*EXCERTO DO DOCUMENTO*:
------------------------------------------------

13 de novembro de 2022
Nunca perdi tempo a ver Emmanuelle, ou um dos seus muitos sucedâneos, com ou sem Sylvia Kristel embora, nesse mesmo ano de 1974, não tenha perdido O Último Tango em Paris, que agitava as discussões e os fantasmas sexuais da embotada sociedade portuguesa. E aproveitei agora para regressar momentaneamente a essa época de tantas cristalizações estilhaçadas com o documentário assinado por Clelia Cohen sobre o fenómeno, que define no título como La Plus Longue Caresse du Cinéma Français.
E temos assim a história de um produtor, que olhou para o sucesso do filme de Bertolucci e logo viu a oportunidade de, com poucos meios, enriquecer rapidamente, depressa mandando às malvas a intenção de dar-lhe uma caução intelectual mediante a contratação de Michel Piccoli para o papel do diplomata europeu a cumprir funções em Banguecoque. A escusa do prestigiado ator levou-o a substitui-lo por Alain Cuny que, apesar de estimável carreira, já a via a declinar para irreversível fim.
Curioso o facto de, para a tradução em filme do romance semiautobiográfico de Emmanuelle Arsan, o ambicioso produtor tenha recorrido a um fotógrafo, Just Jaeckin, que nunca passara das imagens paradas para as que teriam movimento, e complementado a arriscada opção com a escolha de Sylvia Kristel, uma modelo em início de carreira, incapaz de decorar duas linhas de texto. Ademais, ambos com personalidades púdicas, que se confessavam pouco à vontade nas ousadas cenas de nu e de sexo, que deveriam rodar.
O produto saído de tão ambígua feitura - tanto mais que a falta de dinheiro motivou ásperas reações em vários atores e técnicos na breve estadia tailandesa! - conseguiu tal sucesso comercial, que nele temos o lapidar exemplo de coisa sem préstimo convertido num fenómeno icónico e a contribuir involuntariamente para as grandes revoluções da época - o direito ao aborto e das mulheres a uma sexualidade realizada. Porque muitas confessariam na época nunca terem conhecido o orgasmo e procurarem-no doravante enquanto experiência capaz de lhes garantir dimensão enriquecida da sua condição feminina.

------------------------------------------------

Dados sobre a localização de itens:
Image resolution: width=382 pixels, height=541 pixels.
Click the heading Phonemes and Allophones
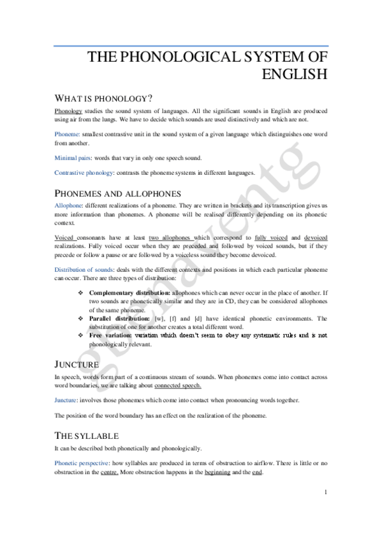[x=118, y=193]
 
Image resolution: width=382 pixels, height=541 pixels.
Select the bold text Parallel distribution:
[x=117, y=318]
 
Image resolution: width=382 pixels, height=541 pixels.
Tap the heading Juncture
[x=77, y=364]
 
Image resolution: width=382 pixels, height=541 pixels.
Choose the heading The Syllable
[x=87, y=436]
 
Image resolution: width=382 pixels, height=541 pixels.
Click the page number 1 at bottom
[x=325, y=492]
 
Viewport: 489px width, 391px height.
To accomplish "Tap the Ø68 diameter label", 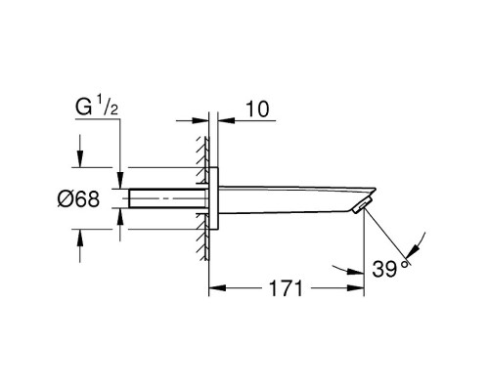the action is click(78, 198).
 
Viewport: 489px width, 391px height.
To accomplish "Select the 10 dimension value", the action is click(257, 109).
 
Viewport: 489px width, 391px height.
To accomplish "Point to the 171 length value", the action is click(286, 288).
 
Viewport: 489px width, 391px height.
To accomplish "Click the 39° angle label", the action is click(389, 269).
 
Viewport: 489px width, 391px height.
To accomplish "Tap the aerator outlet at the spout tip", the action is click(361, 205).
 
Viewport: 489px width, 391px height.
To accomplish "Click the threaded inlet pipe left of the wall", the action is click(168, 198).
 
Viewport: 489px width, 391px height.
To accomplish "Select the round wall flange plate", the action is click(213, 198).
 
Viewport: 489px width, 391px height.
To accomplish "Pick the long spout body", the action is click(296, 199).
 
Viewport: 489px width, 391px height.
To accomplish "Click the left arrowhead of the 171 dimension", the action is click(217, 288).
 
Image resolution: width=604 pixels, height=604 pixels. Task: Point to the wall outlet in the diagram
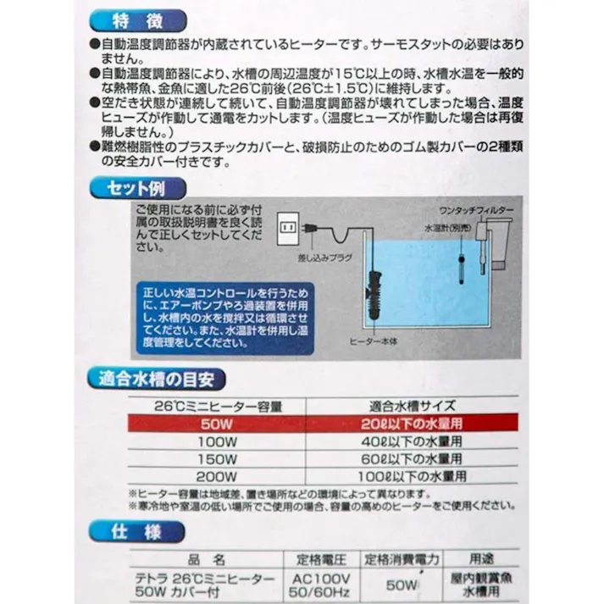[288, 227]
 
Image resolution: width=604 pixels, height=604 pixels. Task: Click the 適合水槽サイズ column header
[413, 405]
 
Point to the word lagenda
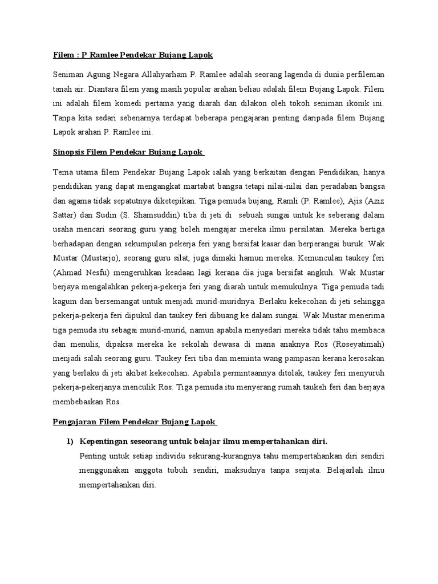tap(298, 74)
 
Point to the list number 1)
tap(70, 442)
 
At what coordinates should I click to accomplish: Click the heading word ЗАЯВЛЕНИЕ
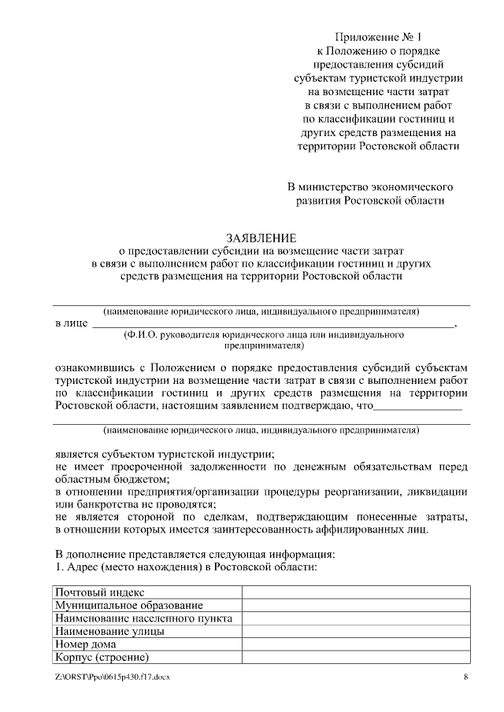click(x=261, y=237)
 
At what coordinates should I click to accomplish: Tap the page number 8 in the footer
click(x=465, y=677)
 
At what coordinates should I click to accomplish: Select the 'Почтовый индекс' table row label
click(x=99, y=592)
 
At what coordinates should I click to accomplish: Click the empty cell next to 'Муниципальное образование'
click(x=356, y=606)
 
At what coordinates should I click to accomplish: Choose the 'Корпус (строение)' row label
click(x=102, y=658)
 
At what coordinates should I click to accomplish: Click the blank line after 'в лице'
click(x=272, y=323)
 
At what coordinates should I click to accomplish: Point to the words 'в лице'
click(x=71, y=323)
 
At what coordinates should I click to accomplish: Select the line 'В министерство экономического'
click(x=369, y=186)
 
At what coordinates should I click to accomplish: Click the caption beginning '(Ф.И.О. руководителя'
click(x=264, y=335)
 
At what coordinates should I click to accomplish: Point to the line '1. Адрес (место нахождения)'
click(x=186, y=566)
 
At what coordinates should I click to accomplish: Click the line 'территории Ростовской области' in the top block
click(x=378, y=146)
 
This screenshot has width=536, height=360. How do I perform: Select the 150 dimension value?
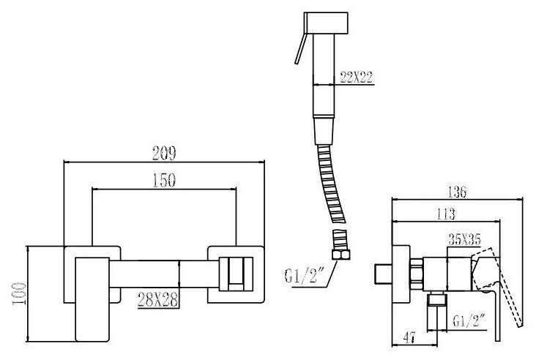pos(165,181)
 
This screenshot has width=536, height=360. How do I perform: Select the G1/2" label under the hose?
pos(303,279)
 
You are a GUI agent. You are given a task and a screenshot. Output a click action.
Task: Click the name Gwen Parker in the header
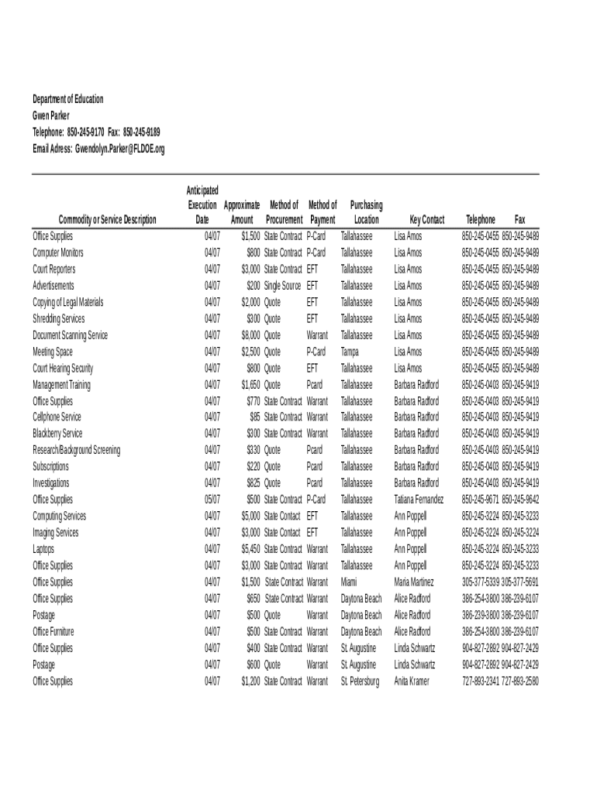click(51, 116)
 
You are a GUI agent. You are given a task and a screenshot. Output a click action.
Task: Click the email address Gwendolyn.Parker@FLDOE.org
click(119, 149)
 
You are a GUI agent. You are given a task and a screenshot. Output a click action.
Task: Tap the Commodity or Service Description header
click(108, 220)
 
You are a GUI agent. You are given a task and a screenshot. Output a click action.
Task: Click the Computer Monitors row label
click(58, 252)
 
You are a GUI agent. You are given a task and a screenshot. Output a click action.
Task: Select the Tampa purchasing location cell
click(351, 352)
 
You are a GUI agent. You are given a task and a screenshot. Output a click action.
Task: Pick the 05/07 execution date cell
click(212, 499)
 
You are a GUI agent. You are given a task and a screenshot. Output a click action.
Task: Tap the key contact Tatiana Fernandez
click(419, 499)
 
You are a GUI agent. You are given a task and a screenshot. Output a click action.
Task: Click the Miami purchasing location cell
click(349, 582)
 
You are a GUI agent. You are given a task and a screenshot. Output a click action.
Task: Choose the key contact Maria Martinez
click(414, 582)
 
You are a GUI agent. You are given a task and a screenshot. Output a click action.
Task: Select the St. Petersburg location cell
click(360, 681)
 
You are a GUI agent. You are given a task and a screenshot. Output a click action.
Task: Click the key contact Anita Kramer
click(411, 681)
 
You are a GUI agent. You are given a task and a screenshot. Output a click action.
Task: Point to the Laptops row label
click(43, 549)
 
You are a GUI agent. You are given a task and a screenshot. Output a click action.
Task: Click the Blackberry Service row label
click(57, 434)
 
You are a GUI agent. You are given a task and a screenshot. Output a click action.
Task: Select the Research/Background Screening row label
click(76, 450)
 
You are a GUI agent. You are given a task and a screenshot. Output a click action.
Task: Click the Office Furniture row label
click(53, 632)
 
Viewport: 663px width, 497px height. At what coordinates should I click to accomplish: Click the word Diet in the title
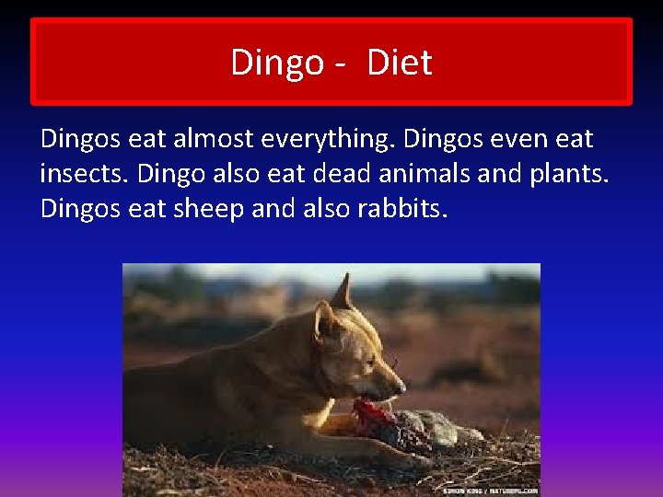click(400, 63)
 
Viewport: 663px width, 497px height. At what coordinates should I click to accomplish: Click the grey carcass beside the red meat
click(433, 425)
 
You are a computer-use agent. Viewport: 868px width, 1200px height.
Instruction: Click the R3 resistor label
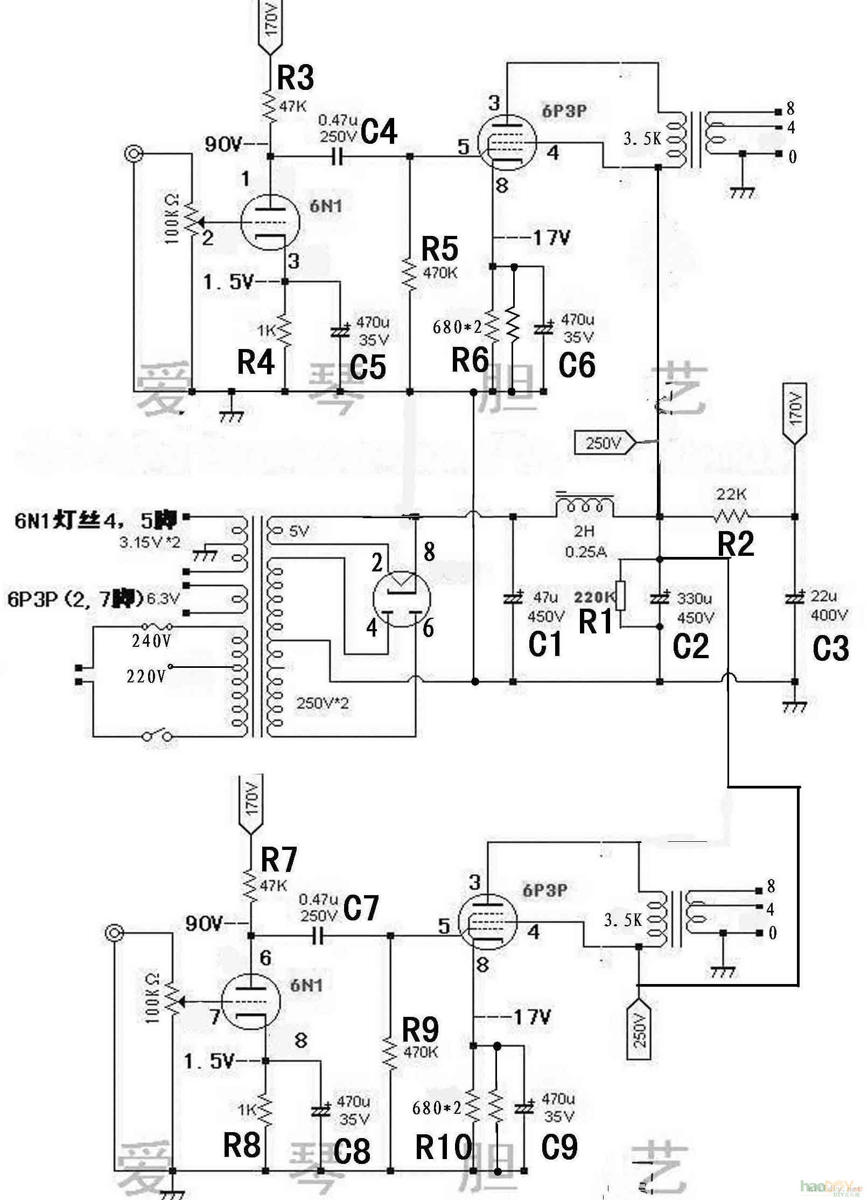pos(296,78)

------------------------------------------------

*REQUISITOS DO EXERCÍCIO*:
A. No texto sobre o filme Emmanuelle, que ator substituiu Michel Piccoli no papel do diplomata europeu?
B. Traduza para inglês esta frase do texto sobre o filme Emmanuelle: "A escusa do prestigiado ator levou-o a substitui-lo por Alain Cuny que, apesar de estimável carreira, já a via a declinar para irreversível fim."
C. Prossiga com o texto sobre o filme Emmanuelle a partir da última frase apresentada.
Estes dados não têm qualquer relação com o texto sobre o filme Emmanuelle.

*RESPOSTAS POR ORDEM*:
A. Alain Cuny.

B. The renowned actor's refusal led him to replace him with Alain Cuny, who, despite a respectable career, already saw it declining toward an irreversible end.

C.
Foi nesse sentido que o filme mereceu a fama ulterior: se continua a desmerecer de com ele perder tempo necessário para coisas mais interessantes, não deixou de influenciar a alteração de valores, que dobraria os sinos por um tipo de sociedade em que, parafraseando Ary dos Santos, os filhos ainda eram feitos em ceroulas.
Perturbadora ainda a similitude de destinos entre Sylvia Kristel e Maria Schneider, que também ganhara equívoca reputação no filme de Bertolucci: ambas nascidas em 1952, pouco tempo se diferenciaram na morte - a francesa em 2011, a holandesa em 2012 - depois de estrondosamente fracassarem na carreira posterior em filmes de autor e de, mais ou menos explicitamente, se sentirem injustiçadas por terem-lhes usado o corpo para situações, que punham em causa os seus valores morais. Nesse sentido foram trágicas vítimas de um sistema de produção cinematográfico, que as tratou como qualquer chiclete...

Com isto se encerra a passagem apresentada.